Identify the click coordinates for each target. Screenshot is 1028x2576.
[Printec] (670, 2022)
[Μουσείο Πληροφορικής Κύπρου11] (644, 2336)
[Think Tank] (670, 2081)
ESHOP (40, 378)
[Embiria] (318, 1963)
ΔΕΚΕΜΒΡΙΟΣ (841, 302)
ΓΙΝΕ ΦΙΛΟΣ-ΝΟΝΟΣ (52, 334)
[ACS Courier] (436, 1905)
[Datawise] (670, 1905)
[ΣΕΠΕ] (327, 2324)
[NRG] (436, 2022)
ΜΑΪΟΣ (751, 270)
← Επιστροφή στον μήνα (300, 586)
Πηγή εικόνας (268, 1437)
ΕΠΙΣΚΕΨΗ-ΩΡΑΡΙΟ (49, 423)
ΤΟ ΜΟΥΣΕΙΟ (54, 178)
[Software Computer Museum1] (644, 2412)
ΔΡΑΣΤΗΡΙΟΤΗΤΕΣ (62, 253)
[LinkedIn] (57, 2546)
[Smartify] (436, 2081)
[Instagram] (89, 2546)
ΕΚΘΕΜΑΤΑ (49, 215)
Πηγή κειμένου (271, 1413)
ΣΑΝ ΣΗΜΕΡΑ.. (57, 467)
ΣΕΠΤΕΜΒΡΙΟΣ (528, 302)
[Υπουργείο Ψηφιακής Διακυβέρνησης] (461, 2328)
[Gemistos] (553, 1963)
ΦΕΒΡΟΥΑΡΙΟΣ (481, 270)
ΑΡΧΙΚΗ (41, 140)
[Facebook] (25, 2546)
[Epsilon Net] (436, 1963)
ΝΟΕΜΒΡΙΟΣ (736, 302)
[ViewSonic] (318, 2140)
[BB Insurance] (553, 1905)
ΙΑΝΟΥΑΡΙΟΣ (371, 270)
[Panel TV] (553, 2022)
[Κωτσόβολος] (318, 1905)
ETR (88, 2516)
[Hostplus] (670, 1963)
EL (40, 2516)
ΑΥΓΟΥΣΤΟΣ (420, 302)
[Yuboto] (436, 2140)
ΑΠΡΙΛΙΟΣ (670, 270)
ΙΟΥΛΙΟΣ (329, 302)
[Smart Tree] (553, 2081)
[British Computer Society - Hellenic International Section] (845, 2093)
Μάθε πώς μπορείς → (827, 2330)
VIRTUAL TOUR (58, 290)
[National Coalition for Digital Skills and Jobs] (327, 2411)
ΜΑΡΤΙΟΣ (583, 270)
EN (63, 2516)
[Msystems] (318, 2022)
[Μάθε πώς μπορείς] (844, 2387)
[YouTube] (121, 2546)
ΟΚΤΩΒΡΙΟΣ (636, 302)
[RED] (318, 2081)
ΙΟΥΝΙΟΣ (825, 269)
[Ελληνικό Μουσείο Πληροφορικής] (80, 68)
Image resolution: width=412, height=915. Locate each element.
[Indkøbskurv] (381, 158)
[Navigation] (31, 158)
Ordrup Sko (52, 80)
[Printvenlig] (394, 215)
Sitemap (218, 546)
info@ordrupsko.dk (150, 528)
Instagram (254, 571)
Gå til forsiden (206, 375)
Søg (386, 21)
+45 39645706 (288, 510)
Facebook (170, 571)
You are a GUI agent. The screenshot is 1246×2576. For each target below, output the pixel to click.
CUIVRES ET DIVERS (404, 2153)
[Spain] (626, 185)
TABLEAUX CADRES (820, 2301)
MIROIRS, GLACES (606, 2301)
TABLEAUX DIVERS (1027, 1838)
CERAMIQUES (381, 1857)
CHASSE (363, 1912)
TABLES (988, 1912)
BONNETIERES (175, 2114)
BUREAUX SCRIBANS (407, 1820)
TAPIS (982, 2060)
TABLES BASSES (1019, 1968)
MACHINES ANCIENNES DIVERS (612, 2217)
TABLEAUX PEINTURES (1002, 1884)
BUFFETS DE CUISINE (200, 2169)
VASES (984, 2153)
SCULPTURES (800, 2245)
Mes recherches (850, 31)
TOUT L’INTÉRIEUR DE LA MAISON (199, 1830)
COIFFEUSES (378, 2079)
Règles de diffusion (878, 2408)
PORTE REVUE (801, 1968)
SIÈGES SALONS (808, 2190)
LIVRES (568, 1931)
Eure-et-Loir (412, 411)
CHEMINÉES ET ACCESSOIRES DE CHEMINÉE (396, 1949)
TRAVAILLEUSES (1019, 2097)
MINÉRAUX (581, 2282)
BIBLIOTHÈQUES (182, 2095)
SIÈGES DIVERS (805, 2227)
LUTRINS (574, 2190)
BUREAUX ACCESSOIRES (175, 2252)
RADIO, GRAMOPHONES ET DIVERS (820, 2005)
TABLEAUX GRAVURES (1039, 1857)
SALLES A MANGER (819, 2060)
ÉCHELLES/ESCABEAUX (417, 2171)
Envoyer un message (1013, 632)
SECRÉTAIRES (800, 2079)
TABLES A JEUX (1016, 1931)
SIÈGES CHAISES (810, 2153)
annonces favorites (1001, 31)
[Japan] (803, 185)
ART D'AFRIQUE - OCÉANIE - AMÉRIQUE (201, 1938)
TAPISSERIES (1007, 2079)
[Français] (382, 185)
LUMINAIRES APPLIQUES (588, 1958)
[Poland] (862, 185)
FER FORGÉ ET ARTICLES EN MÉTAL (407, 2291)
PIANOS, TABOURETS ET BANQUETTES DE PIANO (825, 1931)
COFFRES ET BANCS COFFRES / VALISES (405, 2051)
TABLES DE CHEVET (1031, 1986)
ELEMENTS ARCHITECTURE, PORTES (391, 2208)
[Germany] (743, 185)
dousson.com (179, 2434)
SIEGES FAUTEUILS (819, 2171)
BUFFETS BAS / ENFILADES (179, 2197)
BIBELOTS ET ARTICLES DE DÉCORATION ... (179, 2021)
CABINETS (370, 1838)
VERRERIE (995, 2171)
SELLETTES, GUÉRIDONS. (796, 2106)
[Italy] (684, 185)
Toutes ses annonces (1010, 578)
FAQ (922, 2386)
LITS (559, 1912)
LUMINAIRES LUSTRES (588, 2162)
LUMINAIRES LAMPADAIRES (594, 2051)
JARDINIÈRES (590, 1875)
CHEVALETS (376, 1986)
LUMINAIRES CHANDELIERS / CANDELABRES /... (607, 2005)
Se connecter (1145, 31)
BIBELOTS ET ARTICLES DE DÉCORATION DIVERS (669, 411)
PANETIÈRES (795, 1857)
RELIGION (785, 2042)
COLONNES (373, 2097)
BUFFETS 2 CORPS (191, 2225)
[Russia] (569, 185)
________________
» **WORK INSTRUCTIONS**:
Please restate every record above word for word.

» **TASK OUTPUT**:
Identify the click coordinates for each target. Screenshot is 1028x2576.
[Printec] (670, 2022)
[Μουσείο Πληροφορικής Κύπρου11] (644, 2336)
[Think Tank] (670, 2081)
ESHOP (40, 378)
[Embiria] (318, 1963)
ΔΕΚΕΜΒΡΙΟΣ (841, 302)
ΓΙΝΕ ΦΙΛΟΣ-ΝΟΝΟΣ (52, 334)
[ACS Courier] (436, 1905)
[Datawise] (670, 1905)
[ΣΕΠΕ] (327, 2324)
[NRG] (436, 2022)
ΜΑΪΟΣ (751, 270)
← Επιστροφή στον μήνα (300, 586)
Πηγή εικόνας (268, 1437)
ΕΠΙΣΚΕΨΗ-ΩΡΑΡΙΟ (49, 423)
ΤΟ ΜΟΥΣΕΙΟ (54, 178)
[Software Computer Museum1] (644, 2412)
ΔΡΑΣΤΗΡΙΟΤΗΤΕΣ (62, 253)
[LinkedIn] (57, 2546)
[Smartify] (436, 2081)
[Instagram] (89, 2546)
ΕΚΘΕΜΑΤΑ (49, 215)
Πηγή κειμένου (271, 1413)
ΣΑΝ ΣΗΜΕΡΑ.. (57, 467)
ΣΕΠΤΕΜΒΡΙΟΣ (528, 302)
[Υπουργείο Ψηφιακής Διακυβέρνησης] (461, 2328)
[Gemistos] (553, 1963)
ΦΕΒΡΟΥΑΡΙΟΣ (481, 270)
ΑΡΧΙΚΗ (41, 140)
[Facebook] (25, 2546)
[Epsilon Net] (436, 1963)
ΝΟΕΜΒΡΙΟΣ (736, 302)
[ViewSonic] (318, 2140)
[BB Insurance] (553, 1905)
ΙΑΝΟΥΑΡΙΟΣ (371, 270)
[Panel TV] (553, 2022)
[Κωτσόβολος] (318, 1905)
ETR (88, 2516)
[Hostplus] (670, 1963)
EL (40, 2516)
ΑΥΓΟΥΣΤΟΣ (420, 302)
[Yuboto] (436, 2140)
ΑΠΡΙΛΙΟΣ (670, 270)
ΙΟΥΛΙΟΣ (329, 302)
[Smart Tree] (553, 2081)
[British Computer Society - Hellenic International Section] (845, 2093)
Μάθε πώς μπορείς → (827, 2330)
VIRTUAL TOUR (58, 290)
[National Coalition for Digital Skills and Jobs] (327, 2411)
ΜΑΡΤΙΟΣ (583, 270)
EN (63, 2516)
[Msystems] (318, 2022)
[Μάθε πώς μπορείς] (844, 2387)
[YouTube] (121, 2546)
ΟΚΤΩΒΡΙΟΣ (636, 302)
[RED] (318, 2081)
ΙΟΥΝΙΟΣ (825, 269)
[Ελληνικό Μουσείο Πληροφορικής] (80, 68)
Image resolution: width=412, height=915. Locate each element.
[Indkøbskurv] (381, 158)
[Navigation] (31, 158)
Ordrup Sko (52, 80)
[Printvenlig] (394, 215)
Sitemap (218, 546)
info@ordrupsko.dk (150, 528)
Instagram (254, 571)
Gå til forsiden (206, 375)
Søg (386, 21)
+45 39645706 (288, 510)
Facebook (170, 571)
You are a GUI agent. The screenshot is 1246×2576. For each target below, output the pixel to click.
CUIVRES ET DIVERS (404, 2153)
[Spain] (626, 185)
TABLEAUX CADRES (820, 2301)
MIROIRS, GLACES (606, 2301)
TABLEAUX DIVERS (1027, 1838)
CERAMIQUES (381, 1857)
CHASSE (363, 1912)
TABLES (988, 1912)
BONNETIERES (175, 2114)
BUREAUX SCRIBANS (407, 1820)
TAPIS (982, 2060)
TABLES BASSES (1019, 1968)
MACHINES ANCIENNES DIVERS (612, 2217)
TABLEAUX PEINTURES (1002, 1884)
BUFFETS DE CUISINE (200, 2169)
VASES (984, 2153)
SCULPTURES (800, 2245)
Mes recherches (850, 31)
TOUT L’INTÉRIEUR DE LA MAISON (199, 1830)
COIFFEUSES (378, 2079)
Règles de diffusion (878, 2408)
PORTE REVUE (801, 1968)
SIÈGES SALONS (808, 2190)
LIVRES (568, 1931)
Eure-et-Loir (412, 411)
CHEMINÉES ET ACCESSOIRES DE CHEMINÉE (396, 1949)
TRAVAILLEUSES (1019, 2097)
MINÉRAUX (581, 2282)
BIBLIOTHÈQUES (182, 2095)
SIÈGES DIVERS (805, 2227)
LUTRINS (574, 2190)
BUREAUX ACCESSOIRES (175, 2252)
RADIO, GRAMOPHONES ET DIVERS (820, 2005)
TABLEAUX GRAVURES (1039, 1857)
SALLES A MANGER (819, 2060)
ÉCHELLES/ESCABEAUX (417, 2171)
Envoyer un message (1013, 632)
SECRÉTAIRES (800, 2079)
TABLES A JEUX (1016, 1931)
SIÈGES CHAISES (810, 2153)
annonces favorites (1001, 31)
[Japan] (803, 185)
ART D'AFRIQUE - OCÉANIE - AMÉRIQUE (201, 1938)
TAPISSERIES (1007, 2079)
[Français] (382, 185)
LUMINAIRES APPLIQUES (588, 1958)
[Poland] (862, 185)
FER FORGÉ ET ARTICLES EN MÉTAL (407, 2291)
PIANOS, TABOURETS ET BANQUETTES DE PIANO (825, 1931)
COFFRES ET BANCS COFFRES / VALISES (405, 2051)
TABLES DE CHEVET (1031, 1986)
ELEMENTS ARCHITECTURE, PORTES (391, 2208)
[Germany] (743, 185)
dousson.com (179, 2434)
SIEGES FAUTEUILS (819, 2171)
BUFFETS BAS / ENFILADES (179, 2197)
BIBELOTS ET ARTICLES DE DÉCORATION ... (179, 2021)
CABINETS (370, 1838)
VERRERIE (995, 2171)
SELLETTES, GUÉRIDONS. (796, 2106)
[Italy] (684, 185)
Toutes ses annonces (1010, 578)
FAQ (922, 2386)
LITS (559, 1912)
LUMINAIRES LUSTRES (588, 2162)
LUMINAIRES LAMPADAIRES (594, 2051)
JARDINIÈRES (590, 1875)
CHEVALETS (376, 1986)
LUMINAIRES CHANDELIERS / CANDELABRES /... (607, 2005)
Se connecter (1145, 31)
BIBELOTS ET ARTICLES DE DÉCORATION DIVERS (669, 411)
PANETIÈRES (795, 1857)
RELIGION (785, 2042)
COLONNES (373, 2097)
BUFFETS 2 CORPS (191, 2225)
[Russia] (569, 185)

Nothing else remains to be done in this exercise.